## [WHAT IS ASKED]
a) Please output the passage of the review of Our Brand is Crisis starting at "Sandra Bullock, taking" and ending at "two former colleagues.", word for word.
b) Pick up the review of Our Brand is Crisis from its last sentence and keep writing it.

Our Brand is Crisis

Our Brand is Crisis

Posted on October 29, 2015 at 5:38 pm

Copyright Warner Brothers 2015
Copyright Warner Brothers 2015

As we gear up for one of the most improbable and even outlandish Presidential campaigns in US history, we get a movie based on a real-life Presidential campaign in Bolivia, with imported American political consultants transplanting the media-savvy, scorched-earth, mud-slinging “expertise” that won elections in the US. What could go wrong?

The name of the film is “Our Brand is Crisis,” also the name of the 2006 documentary about what happened when James Carville, an architect of the Clinton campaign, went to Bolivia with his group of consultants and strategists to help elect the Bolivian-born, American-raised Gonzalo Sánchez de Lozada. Actually they went to help re-elect him. He had served as President from 1993-97. He was trying to regain the Presidency, and who better to help than the team who helped the young governor of Arkansas beat a sitting President, George H.W. Bush?

Sandra Bullock, taking a part based on Carville and originally written for George Clooney, plays a consultant known as “Calamity” Jane. She is burned out and living in a remote rural area when she gets a visit from two former colleagues.

Nell (Ann Dowd) and Ben (Anthony Mackie) want her for two reasons. First, she is good at what she does. Second, she is “disposable, expendable, and deniable.” If their candidate (named Castillo in this film and played by Joaquim de Almeida) wins, they get the glory. If he loses, they can blame “Calamity” Jane. Win win, and a good introduction to the small-p politics of the world of strategists and consultants who work on campaigns.

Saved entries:

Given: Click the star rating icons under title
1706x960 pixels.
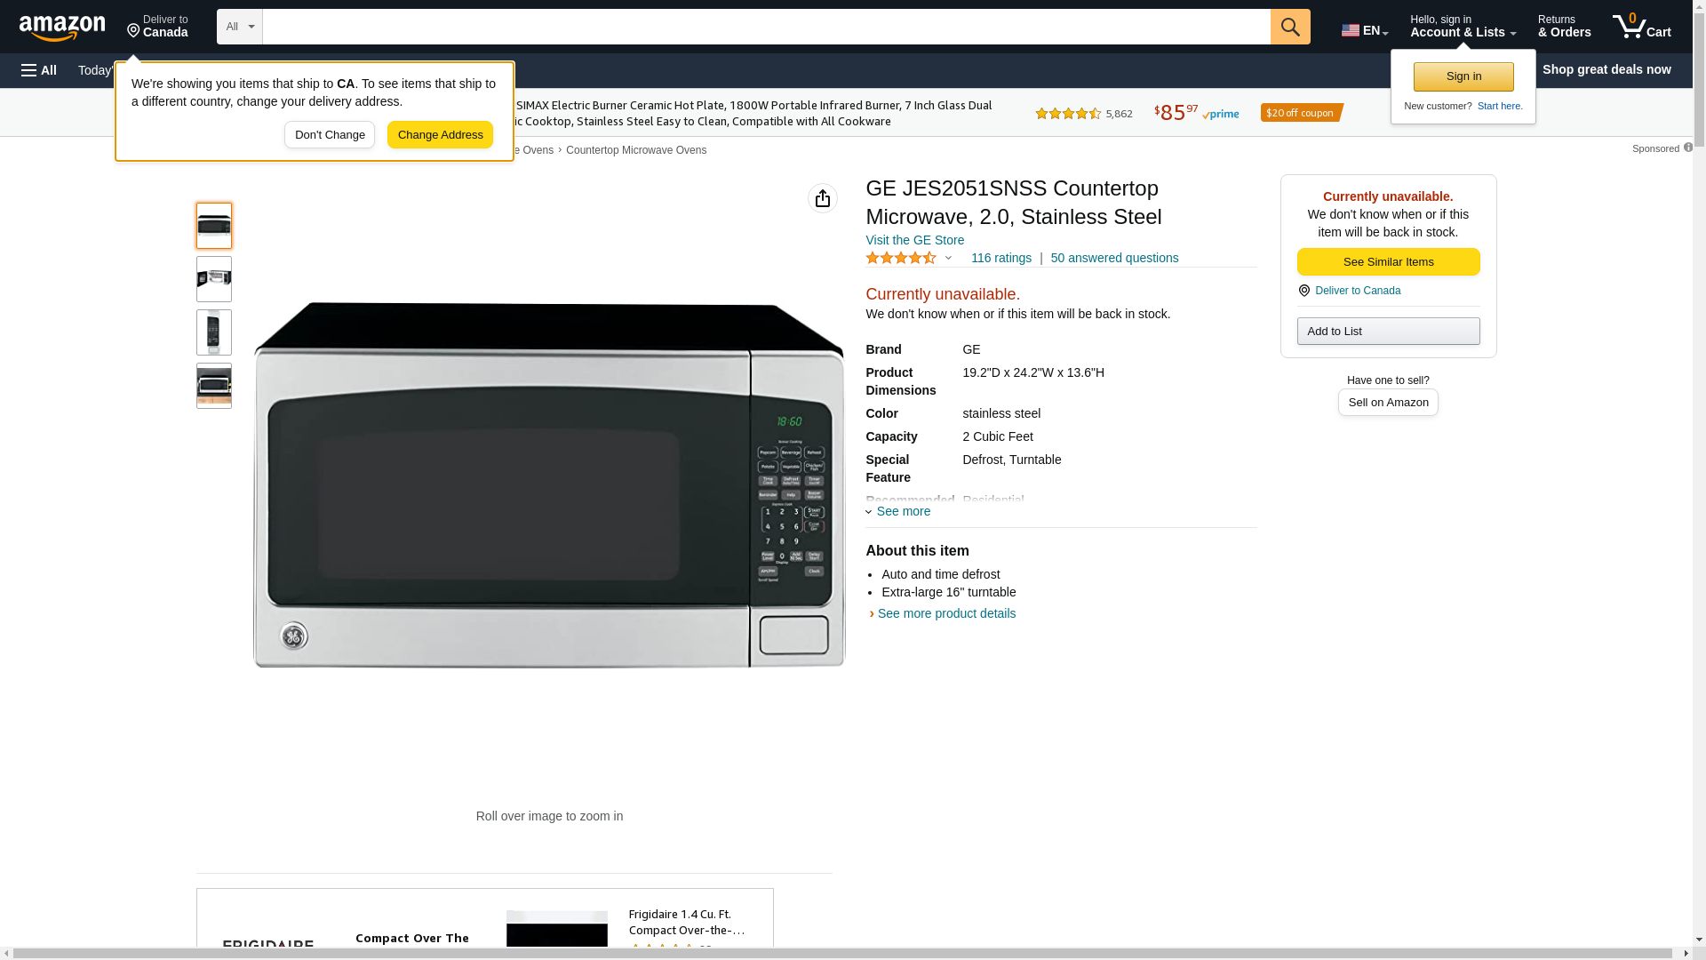Looking at the screenshot, I should pos(900,258).
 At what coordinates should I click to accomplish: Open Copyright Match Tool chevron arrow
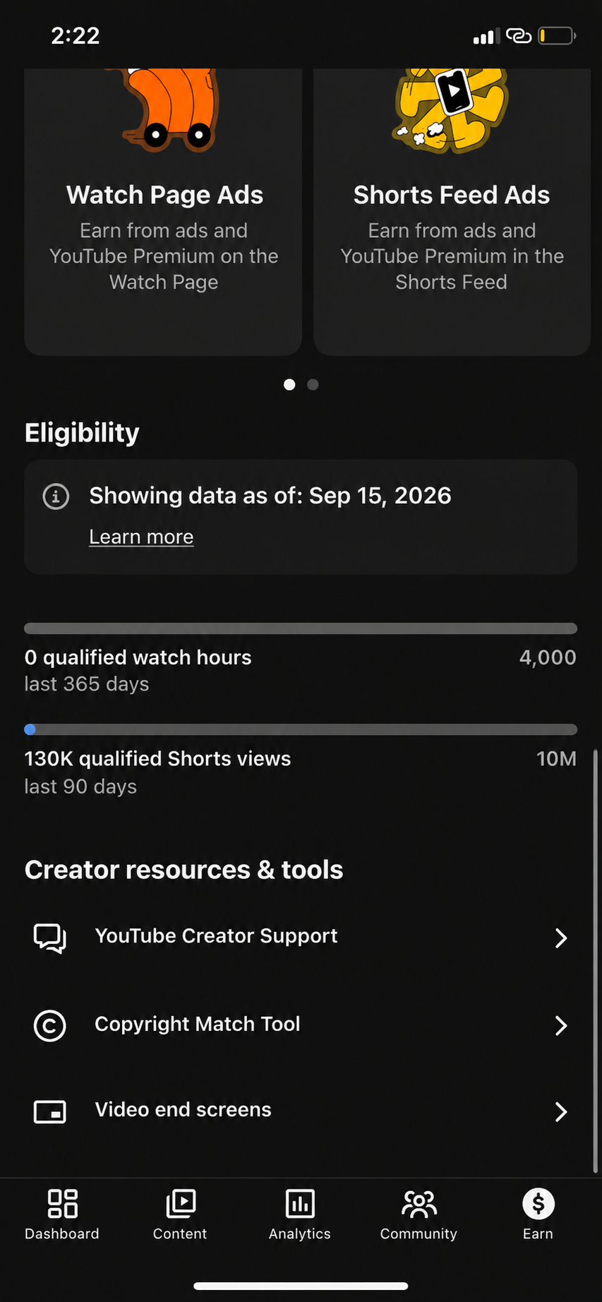[561, 1025]
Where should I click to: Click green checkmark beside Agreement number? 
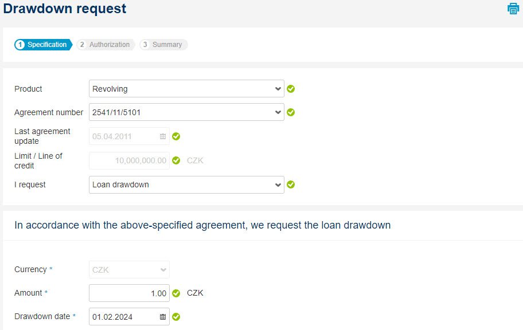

## [RESPONSES TO THE EXERCISE]
a)
Sandra Bullock, taking a part based on Carville and originally written for George Clooney, plays a consultant known as “Calamity” Jane. She is burned out and living in a remote rural area when she gets a visit from two former colleagues.

b)
Jane is not interested, even though she needs the money, until she learns that Castillo’s opponent is being advised by her arch rival, Pat Candy (Billy Bob Thornton), a man who has been on the other side “three or four times” and beaten her “three or four times.” Much more interested in trouncing anyone Candy is advising than in any of the issues or the quality of the candidates, she agrees to fly to Bolivia, where she spends the first few days breathing oxygen from a tank and throwing up due to the altitude.

Finally she begins to wake up and her fiercely competitive spirit takes over. She brings in a secret weapon, a young woman with crackerjack online research skills known only as LeBlanc (Zoe Kazan), a sort of Lisbeth Salander who looks like a sophomore at Yale. And she starts barking orders, telling her candidate to take off his jacket and roll up his sleeves and to turn toward the camera if he feels a tear in his eye. “We are the syringe that injects the people’s voice into your campaign,” she barks. He is so far behind in the polls that he has no alternative.

Jane’s short-term goal: to humanize her candidate, who is seen by the electorate as imperious and out of touch. Her medium term goal: to persuade the electorate that there is a crisis and only his experienced hand can guide them through. Her ultimate goal: complete annihilation of Pat Candy, with a side order of public humiliation.

The political sophistication of the screenplay is below the level of an AP history class, with a lot of scorched earth posturing and the inevitable idealistic youngster to provide contrast to all the superficial cynics. A reference to Adam Smith’s theory of the invisible hand is there for a gloss of political sophistication, but the aphorisms are tired (“If you fight with monsters for too long, you become a monster”) and the film is almost as cynical as its characters. The reason to see it is Bullock, who gives one of the best performances of the year, as complex, nuanced, savvy, and honest as the film would like to be. She’s got my vote.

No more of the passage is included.